Friday, June 24, 2011

The Trial of Failure

** Reposted from Stirred Up Leadership, blog of the US Willow Creek Association.

Below is an excerpt from 2011 Global Leadership Summit speaker Seth Godin’s new book, Poke the Box.

“This will end up in crying” was the warning my mom would announce when she encountered a situation between my sisters and me, one that was fraught with sibling misbehavior. And that’s the way some people think about a career built on initiative.

Most things break. Most ideas fail. Most initiatives don’t succeed. And if you’re the one behind them, if you’re the guy who’s always starting something that fails, then it seems you’re doomed. After all, our society loves to do the failure dance. (The victory dance, not so much. The victory dance feels like bragging. But the schadenfreude of the failure dance—that’s just fine.) Watch a football game or listen to the analysis of a political campaign or read a magazine’s account of a failed business venture—it’s easy for us to point fingers, to find blame, to gleefully critique the things that went wrong.

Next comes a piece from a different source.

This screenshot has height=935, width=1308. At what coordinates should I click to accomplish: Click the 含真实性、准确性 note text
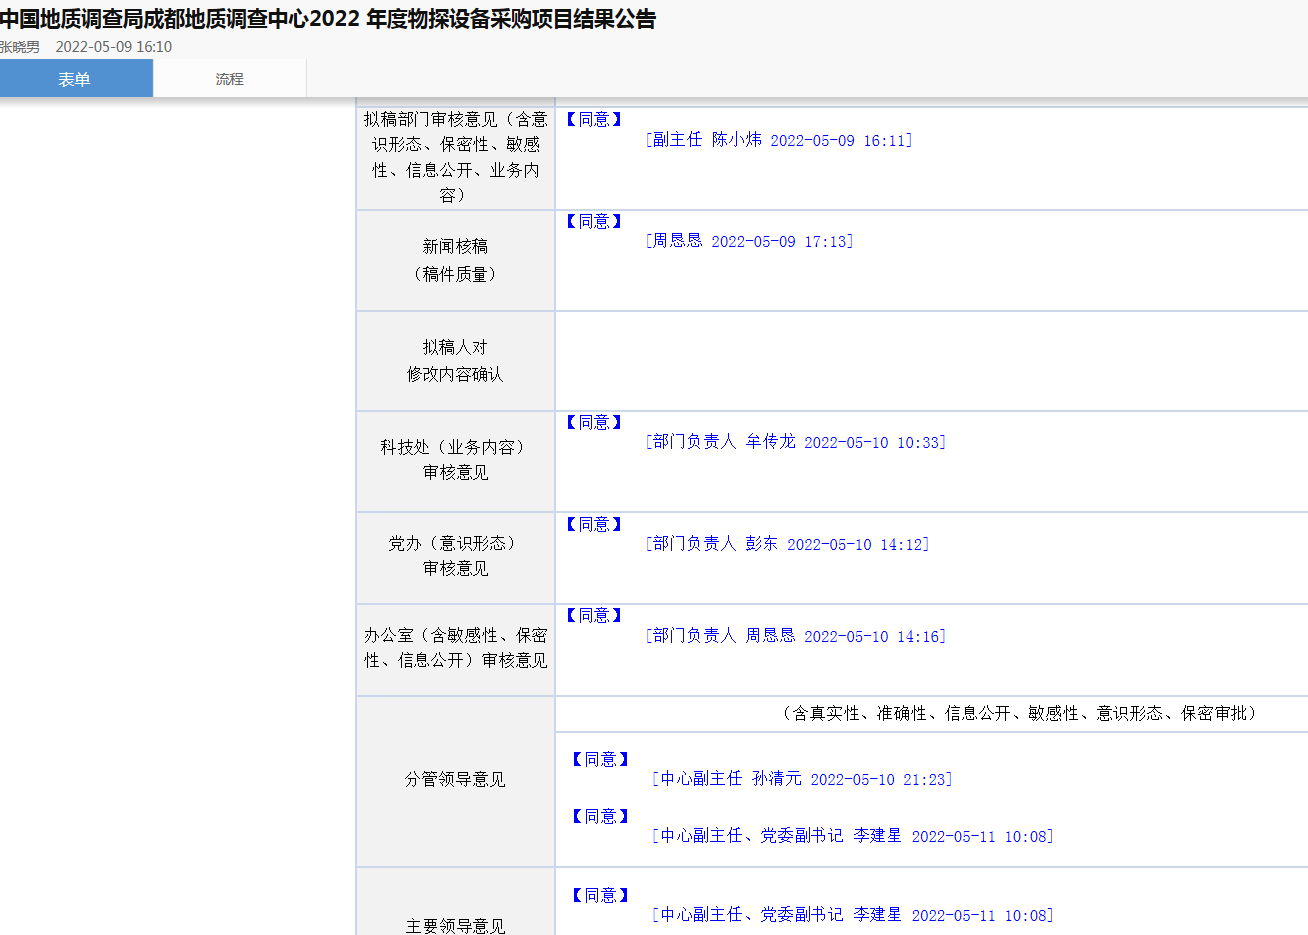tap(1019, 713)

Oprah has had failed shows, failed projects, failed predictions. She starts something every day, sometimes a few times a day, and there’s a long, long list of things that haven’t worked out. No one keeps track of that list, though, because the market (and our society) has such respect for the work she’s done that has succeeded. Mehmet Oz has lost patients. Mark Cuban has backed failed businesses. The more you do, the more you fail.

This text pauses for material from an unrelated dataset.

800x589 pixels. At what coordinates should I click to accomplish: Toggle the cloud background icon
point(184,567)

Let’s think about the sort of failure we’re talking about. Not the failure of disrespect, of the shortcut that shouldn’t have been taken or the shoddy work of someone who doesn’t care. No, we’re talking about the failure of people with good intent, people seeking connection and joy and the ability to make a difference.
No one is suggesting that you wing it in your job at the nuclear power plant, or erratically jump from task to task instead of studying for the upcoming SAT. Hard work is going to be here no matter what. The kind of initiative I’m talking about is difficult because it’s important and frightening and new.

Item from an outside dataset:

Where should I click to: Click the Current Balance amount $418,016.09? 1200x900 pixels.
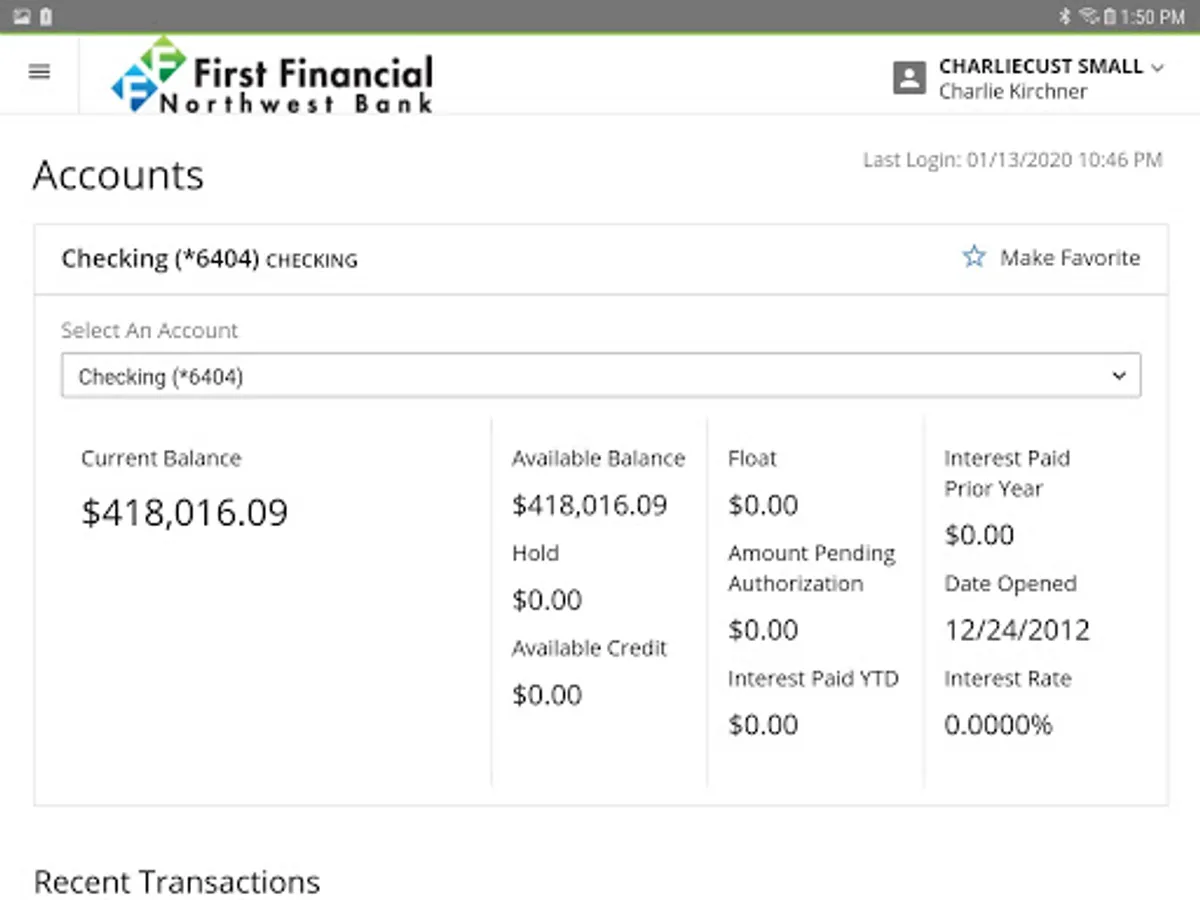184,512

If you sign up for the initiative path and continue on it when others fret about “quality” and “predictability,” you will ultimately succeed. The crowd won’t stop worrying, because worrying is what they enjoy doing. But that’s okay, because you’ll be making a difference and using your new found leverage to do more and more work that matters.

So… our question for you is: When will you start down the initiative path and start something? What’s stopping you from starting today?